Il ritorno delle Dual
Categoria: trafiletti

Negli anni ’80 le strade erano conquistate da agili monocilindriche attorno ai 600 cc che portavano sigle che ora fanno ancora sognare: XT, TT, XL, XR, DR, KLR...


Accumunate in quella categoria Enduro che stava prendendo la via seguendo il successo dei raid africani.
Tutte con la ruota da 21” davanti a promettere doti in fuoristrada a chi le portava per sentieri e magari anche in Africa, ma capaci anche di permettere di viaggiare per il mondo, magari anche a Capo Nord senza problemi, seguendo il ritmo di quegli anni sicuramente meno pretenziosi in termini di prestazioni e confort, insomma eravamo motociclisti più spartani e pratici.
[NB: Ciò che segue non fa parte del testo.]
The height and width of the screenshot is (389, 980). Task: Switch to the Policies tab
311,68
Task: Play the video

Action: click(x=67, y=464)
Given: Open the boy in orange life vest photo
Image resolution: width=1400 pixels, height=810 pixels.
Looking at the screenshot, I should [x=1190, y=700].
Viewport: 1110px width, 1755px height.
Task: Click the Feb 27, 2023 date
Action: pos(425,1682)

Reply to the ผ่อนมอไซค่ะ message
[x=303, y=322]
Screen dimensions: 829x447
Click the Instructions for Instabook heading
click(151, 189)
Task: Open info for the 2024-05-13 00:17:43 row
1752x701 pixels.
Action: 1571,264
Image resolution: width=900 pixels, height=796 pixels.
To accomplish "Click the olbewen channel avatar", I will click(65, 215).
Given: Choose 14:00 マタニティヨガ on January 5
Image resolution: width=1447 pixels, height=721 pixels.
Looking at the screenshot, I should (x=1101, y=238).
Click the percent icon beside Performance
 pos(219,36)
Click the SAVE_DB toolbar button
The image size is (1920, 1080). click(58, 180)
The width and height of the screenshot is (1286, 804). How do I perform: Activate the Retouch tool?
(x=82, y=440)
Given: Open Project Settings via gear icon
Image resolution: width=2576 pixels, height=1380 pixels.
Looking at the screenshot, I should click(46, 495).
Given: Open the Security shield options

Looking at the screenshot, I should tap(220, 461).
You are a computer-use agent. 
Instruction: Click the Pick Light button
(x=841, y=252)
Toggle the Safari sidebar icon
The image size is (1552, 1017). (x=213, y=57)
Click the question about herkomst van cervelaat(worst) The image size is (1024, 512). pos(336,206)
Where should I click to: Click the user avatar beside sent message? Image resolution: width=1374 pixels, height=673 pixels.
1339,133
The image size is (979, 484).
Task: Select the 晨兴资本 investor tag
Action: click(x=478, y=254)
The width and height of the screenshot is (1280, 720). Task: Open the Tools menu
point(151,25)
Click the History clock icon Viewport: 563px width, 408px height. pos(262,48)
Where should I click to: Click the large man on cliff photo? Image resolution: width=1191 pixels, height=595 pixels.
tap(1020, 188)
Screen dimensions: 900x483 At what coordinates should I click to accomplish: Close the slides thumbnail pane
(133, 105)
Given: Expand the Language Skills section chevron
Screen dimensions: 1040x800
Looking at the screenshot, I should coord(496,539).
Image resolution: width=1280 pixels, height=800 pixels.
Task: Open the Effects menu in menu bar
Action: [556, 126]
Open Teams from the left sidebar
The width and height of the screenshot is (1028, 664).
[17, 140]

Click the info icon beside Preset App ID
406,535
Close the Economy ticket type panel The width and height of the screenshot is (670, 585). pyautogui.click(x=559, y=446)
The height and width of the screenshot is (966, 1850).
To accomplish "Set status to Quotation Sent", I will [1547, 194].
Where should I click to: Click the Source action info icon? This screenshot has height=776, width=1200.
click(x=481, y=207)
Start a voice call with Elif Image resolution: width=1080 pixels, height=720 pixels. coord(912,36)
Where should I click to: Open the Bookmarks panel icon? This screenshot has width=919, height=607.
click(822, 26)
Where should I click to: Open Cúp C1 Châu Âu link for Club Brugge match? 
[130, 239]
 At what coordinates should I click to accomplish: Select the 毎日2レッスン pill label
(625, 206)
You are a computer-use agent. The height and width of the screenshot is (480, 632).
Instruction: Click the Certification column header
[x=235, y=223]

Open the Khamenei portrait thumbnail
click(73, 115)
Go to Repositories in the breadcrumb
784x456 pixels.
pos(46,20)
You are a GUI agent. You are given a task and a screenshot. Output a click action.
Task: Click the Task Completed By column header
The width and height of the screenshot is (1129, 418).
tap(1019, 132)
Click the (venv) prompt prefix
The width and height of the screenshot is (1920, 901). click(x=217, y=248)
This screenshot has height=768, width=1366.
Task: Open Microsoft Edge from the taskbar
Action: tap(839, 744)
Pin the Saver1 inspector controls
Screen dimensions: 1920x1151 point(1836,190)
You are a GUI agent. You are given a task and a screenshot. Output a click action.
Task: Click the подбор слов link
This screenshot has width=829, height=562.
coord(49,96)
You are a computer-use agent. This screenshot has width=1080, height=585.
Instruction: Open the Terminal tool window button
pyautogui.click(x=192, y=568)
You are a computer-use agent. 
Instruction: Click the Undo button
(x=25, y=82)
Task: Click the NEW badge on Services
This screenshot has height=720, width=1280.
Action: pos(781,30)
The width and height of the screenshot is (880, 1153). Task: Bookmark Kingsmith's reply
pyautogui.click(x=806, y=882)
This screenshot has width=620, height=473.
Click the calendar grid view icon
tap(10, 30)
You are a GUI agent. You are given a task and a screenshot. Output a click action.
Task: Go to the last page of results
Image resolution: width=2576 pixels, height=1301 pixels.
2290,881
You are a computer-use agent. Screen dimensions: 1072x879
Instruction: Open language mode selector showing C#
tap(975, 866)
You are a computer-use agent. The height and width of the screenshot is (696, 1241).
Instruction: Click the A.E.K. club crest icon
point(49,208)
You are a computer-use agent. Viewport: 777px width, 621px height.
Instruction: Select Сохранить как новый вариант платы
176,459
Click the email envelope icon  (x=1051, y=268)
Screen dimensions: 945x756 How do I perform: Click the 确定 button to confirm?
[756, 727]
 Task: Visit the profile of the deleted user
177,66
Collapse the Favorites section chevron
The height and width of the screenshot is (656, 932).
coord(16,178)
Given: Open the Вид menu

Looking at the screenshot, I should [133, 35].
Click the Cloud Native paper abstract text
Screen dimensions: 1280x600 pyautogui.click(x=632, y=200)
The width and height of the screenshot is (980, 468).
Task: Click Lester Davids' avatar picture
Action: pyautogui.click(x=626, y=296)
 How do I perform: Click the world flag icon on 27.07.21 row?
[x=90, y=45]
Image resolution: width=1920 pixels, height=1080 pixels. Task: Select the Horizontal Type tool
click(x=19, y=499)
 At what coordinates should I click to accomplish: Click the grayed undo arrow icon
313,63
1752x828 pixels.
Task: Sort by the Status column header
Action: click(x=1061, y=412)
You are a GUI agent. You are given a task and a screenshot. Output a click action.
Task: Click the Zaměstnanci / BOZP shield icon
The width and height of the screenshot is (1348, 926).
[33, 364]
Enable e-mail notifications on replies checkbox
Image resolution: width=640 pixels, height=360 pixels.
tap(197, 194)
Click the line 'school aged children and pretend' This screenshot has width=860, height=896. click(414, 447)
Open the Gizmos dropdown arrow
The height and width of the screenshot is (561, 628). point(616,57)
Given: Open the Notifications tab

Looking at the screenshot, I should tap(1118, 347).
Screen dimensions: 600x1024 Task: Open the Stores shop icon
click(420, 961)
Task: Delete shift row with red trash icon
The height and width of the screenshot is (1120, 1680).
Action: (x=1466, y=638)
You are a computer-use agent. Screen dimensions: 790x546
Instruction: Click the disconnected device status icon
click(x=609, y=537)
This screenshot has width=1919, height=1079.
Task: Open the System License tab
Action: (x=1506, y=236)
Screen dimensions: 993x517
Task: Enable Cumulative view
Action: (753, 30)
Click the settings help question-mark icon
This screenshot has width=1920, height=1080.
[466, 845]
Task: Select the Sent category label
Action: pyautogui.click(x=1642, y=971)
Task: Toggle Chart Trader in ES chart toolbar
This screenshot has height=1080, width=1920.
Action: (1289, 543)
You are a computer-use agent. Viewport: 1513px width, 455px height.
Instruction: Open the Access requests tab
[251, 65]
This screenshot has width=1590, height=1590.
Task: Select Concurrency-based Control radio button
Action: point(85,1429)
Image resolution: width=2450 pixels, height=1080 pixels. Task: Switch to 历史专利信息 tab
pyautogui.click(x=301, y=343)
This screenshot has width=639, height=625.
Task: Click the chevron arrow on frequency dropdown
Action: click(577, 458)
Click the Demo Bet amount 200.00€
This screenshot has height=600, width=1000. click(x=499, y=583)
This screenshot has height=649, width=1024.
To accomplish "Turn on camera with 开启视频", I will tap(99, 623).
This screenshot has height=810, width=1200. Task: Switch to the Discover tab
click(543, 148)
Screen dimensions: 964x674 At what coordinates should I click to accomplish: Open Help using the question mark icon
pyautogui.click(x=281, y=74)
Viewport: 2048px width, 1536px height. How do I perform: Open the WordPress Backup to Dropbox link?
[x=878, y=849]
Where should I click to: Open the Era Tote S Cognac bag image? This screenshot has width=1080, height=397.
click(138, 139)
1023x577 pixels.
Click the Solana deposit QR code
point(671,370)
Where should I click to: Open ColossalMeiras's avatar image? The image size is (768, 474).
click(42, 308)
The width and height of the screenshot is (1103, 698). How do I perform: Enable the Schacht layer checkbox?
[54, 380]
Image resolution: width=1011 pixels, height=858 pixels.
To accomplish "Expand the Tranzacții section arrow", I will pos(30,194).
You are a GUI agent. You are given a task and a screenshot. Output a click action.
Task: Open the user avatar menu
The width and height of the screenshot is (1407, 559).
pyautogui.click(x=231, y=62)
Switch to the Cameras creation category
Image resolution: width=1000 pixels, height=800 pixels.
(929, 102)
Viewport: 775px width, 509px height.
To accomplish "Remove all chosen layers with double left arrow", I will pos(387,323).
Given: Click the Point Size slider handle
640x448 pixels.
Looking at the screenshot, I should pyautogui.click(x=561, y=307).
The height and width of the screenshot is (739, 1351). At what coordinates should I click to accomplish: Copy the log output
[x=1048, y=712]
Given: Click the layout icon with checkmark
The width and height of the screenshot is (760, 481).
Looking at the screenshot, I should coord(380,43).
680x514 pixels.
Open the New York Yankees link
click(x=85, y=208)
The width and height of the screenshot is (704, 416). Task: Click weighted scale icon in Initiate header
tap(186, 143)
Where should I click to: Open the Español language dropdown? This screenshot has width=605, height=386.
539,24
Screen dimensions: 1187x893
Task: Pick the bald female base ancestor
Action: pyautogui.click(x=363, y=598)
Indubbiamente molte di queste andavano solo al Bar per onorare l’ego dei legittimi proprietari, perché la mota voleva anche quello, comunque quelle Enduro stradali erano quel bel compromesso di ampie possibilità che non impegnavano nemmeno poi tanto nemmeno il portafoglio nell’acquisto e nella loro gestione.

Un filone poi superato dalle Ipersportive, poi dalle Naked, per poi arrivare ai nostri giorni di nuovo all’enduro, ma fatto di moto grosse, di cilindrata e dimensioni, con motori a due o tre cilindri, pesanti e, salvo qualche eccezione, costose.
Difficili da portare in fuoristrada se non si è capaci, mentre la moda delle manifestazioni Adventure cresce così come la voglia di fuoristrada anche di livello medio, serviva quindi qualcosa di più vivibile ed infatti ecco rispuntare dai garage ancora quelle sigle che ormai hanno quasi quarant’anni.

Le Dual quasi specialistiche c’erano, e ci sono, ma con costi d’acquisto non sempre abbordabili, mentre le “Specialistiche” vere cozzano un po’ con l’uso amatoriale, magari anche come moto da trasferimento ed hanno spesso una manutenzione impegnativa e serbatoi ridotti che litigano con i consumi.

Fino a prima di Eicma le Dual come le intendo io, che significa la ruota 21” pollici davanti e bassa cilindrata, erano le Voge 300 Rally e la Honda CRF300L e Rally, soprattutto la 300L diventata in un attimo ricercata anche sull’usato per le sue indubbie qualità di facile tuttofare.
Ecco che al salone di Milano la prima cosa che mi appare è una gialla Suzuki, la DR-Z4S, snella e filante con un bel mono da 400 cc, poi la KTM 390 Adventure che finalmente riceve il 21” davanti, insomma la rosa si allarga se contiamo anche la SWM Superdual 650 che è stata rispolverata in quanto richiesta a viva voce e le proposte di Beta.
Anche qualche Scrambler punta al 21” sia con il Caballero 500 di Fantic sia ancora  SWM con la Silver Vase T 650.

Un mercato che evidentemente è interessante visto che se puntiamo sul bicilindrico leggero ecco che oltre alla conosciuta CF Moto 450MT abbiamo visto le “sorelle” Mondial, Keeway e Moto Morini che condividono il piccolo frontemarcia.
Molto bella anche la nuova BMW F450GS, per ora un Concept ma che ha suscitato molto interesse, peccato, sempre una mia fissa, la ruota da 19” all’anteriore.

Insomma il mercato sta tornando alle piccole cilindrate e le Dual stanno riprendendo interesse, chissà che non tornino anche gli anni ’80!